**Problem**
The response should contain only those lines of the entries below that include the string "filter".

(Source records)

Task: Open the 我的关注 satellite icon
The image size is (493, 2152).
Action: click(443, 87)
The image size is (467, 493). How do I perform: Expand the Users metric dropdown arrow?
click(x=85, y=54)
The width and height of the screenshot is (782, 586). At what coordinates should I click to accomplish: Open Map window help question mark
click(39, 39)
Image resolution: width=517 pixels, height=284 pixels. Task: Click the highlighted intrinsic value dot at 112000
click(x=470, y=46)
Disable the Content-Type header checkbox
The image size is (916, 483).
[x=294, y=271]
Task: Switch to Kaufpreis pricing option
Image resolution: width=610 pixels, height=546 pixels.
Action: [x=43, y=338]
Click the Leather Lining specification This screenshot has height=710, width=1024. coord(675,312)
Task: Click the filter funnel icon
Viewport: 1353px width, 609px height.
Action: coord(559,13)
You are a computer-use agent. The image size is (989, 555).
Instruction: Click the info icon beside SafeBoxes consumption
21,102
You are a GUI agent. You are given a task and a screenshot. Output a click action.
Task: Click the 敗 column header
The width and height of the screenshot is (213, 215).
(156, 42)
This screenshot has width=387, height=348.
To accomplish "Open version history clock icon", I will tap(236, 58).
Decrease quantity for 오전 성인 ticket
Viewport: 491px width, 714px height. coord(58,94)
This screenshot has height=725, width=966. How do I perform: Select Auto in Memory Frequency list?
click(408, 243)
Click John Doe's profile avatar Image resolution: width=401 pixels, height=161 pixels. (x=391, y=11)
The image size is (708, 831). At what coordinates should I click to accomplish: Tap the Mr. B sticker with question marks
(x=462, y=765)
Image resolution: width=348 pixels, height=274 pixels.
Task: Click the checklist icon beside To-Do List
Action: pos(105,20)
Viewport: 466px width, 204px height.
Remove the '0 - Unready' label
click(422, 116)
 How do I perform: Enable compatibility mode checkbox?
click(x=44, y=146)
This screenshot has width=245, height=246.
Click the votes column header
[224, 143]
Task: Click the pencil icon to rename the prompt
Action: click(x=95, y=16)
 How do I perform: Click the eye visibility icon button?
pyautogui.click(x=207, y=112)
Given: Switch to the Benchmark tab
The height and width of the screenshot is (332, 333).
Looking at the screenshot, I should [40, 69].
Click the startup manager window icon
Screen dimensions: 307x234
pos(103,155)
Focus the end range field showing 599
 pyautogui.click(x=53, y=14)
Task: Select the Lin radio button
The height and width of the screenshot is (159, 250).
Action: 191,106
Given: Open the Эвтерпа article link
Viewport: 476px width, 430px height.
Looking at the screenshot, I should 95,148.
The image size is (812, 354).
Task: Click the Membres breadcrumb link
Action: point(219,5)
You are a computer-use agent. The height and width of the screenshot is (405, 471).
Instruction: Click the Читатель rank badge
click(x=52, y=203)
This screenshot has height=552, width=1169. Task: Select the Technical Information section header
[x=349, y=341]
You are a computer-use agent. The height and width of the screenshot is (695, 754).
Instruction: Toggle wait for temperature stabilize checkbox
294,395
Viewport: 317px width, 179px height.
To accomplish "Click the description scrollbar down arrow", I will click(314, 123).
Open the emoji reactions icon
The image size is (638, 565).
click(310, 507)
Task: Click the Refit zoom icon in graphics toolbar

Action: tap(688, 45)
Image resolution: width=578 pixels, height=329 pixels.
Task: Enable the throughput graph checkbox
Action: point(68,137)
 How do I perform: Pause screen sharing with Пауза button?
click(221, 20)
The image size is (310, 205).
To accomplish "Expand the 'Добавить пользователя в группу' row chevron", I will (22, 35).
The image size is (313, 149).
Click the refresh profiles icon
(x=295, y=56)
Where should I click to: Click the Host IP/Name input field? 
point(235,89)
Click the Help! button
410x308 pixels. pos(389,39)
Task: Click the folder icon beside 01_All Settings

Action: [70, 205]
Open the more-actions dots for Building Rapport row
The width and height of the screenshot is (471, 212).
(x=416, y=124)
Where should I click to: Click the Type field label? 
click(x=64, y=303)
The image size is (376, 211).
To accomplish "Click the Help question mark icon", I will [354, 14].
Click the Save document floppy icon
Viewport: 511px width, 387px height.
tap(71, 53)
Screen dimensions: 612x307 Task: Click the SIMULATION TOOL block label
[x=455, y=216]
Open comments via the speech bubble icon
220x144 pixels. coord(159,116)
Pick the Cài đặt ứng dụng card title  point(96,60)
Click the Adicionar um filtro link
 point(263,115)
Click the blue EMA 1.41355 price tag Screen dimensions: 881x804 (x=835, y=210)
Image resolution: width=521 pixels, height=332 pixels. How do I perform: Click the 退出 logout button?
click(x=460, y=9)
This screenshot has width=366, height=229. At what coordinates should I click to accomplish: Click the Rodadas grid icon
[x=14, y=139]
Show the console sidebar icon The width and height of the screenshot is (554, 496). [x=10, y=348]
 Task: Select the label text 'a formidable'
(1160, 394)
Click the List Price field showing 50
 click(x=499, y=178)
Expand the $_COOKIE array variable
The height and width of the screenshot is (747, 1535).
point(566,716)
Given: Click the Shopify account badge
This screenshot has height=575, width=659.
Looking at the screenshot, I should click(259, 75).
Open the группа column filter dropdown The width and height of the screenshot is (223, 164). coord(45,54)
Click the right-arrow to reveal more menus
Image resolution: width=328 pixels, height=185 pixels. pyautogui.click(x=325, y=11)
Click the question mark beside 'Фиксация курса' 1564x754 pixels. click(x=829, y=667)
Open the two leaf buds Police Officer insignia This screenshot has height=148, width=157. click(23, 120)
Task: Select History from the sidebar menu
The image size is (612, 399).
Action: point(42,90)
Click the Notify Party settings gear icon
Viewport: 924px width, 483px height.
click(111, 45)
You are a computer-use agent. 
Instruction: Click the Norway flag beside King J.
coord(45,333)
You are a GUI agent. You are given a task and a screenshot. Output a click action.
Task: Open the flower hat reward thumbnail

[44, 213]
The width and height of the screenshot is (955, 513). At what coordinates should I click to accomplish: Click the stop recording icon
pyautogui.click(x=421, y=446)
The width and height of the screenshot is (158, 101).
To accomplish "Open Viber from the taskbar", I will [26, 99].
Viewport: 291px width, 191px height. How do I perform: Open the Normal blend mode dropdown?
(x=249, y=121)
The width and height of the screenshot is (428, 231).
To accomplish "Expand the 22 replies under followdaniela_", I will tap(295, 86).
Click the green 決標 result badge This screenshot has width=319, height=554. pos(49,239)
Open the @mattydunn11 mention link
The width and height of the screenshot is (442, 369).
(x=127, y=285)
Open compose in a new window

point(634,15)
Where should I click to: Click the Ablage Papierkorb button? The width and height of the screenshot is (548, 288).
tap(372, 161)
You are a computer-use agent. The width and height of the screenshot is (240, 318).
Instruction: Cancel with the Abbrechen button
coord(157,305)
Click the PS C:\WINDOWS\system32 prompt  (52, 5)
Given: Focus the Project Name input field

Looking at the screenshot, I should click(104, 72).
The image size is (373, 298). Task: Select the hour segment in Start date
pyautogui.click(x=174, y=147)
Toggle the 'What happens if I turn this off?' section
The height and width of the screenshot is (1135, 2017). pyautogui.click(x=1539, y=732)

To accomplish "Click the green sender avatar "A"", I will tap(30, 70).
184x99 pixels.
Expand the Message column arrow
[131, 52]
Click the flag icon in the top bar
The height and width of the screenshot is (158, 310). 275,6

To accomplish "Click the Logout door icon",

(End Source records)

**Response box**
Task: Click the filter funnel icon
Open the группа column filter dropdown The width and height of the screenshot is (223, 164). coord(45,54)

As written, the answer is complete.